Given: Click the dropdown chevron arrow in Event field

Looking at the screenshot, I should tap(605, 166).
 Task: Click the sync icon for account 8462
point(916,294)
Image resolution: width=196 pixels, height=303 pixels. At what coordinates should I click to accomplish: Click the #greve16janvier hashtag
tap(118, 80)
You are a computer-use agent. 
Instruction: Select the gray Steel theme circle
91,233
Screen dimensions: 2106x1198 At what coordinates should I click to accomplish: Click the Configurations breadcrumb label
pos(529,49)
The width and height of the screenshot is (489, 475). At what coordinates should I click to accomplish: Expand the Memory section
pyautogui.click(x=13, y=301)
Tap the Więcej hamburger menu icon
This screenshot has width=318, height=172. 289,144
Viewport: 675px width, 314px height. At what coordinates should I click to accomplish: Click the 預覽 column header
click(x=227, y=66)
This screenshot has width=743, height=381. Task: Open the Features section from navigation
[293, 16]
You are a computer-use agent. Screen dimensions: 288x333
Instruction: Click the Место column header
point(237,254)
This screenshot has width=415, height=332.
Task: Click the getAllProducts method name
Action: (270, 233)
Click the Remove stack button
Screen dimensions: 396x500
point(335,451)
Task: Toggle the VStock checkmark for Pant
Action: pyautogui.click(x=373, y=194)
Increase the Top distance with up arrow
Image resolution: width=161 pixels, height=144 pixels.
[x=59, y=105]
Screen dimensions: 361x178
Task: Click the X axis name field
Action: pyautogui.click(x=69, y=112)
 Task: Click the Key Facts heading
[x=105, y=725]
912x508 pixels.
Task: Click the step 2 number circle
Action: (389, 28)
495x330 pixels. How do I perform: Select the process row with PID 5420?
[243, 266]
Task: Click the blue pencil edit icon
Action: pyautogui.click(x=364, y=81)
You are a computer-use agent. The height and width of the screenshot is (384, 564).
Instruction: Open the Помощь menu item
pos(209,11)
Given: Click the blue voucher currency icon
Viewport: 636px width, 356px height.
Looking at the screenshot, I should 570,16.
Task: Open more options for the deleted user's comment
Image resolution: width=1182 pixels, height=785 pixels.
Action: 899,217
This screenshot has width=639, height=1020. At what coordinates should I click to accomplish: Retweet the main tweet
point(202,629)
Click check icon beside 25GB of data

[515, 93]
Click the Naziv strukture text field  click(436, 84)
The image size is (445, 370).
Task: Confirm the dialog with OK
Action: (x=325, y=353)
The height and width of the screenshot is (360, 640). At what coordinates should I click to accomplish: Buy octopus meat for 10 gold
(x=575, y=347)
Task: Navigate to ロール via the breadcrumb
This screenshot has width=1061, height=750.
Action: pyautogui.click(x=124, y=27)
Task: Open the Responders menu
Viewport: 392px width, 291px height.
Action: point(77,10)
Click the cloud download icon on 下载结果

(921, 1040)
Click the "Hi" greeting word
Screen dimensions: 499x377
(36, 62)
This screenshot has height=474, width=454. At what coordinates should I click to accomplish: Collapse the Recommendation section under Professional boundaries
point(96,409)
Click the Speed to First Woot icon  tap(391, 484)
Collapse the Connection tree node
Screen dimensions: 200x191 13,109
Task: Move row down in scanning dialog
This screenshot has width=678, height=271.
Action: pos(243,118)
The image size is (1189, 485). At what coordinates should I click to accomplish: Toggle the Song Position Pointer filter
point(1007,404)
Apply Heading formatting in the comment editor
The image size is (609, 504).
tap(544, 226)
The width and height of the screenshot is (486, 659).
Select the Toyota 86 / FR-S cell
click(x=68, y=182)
****************
*What to work on*. Would you show every line in the data above that contains the string "agent"?

*Finished exercise*.
You are a computer-use agent. 
You are a computer-use agent. Screen dimensions: 288x333
You are a computer-use agent. The height and width of the screenshot is (384, 564).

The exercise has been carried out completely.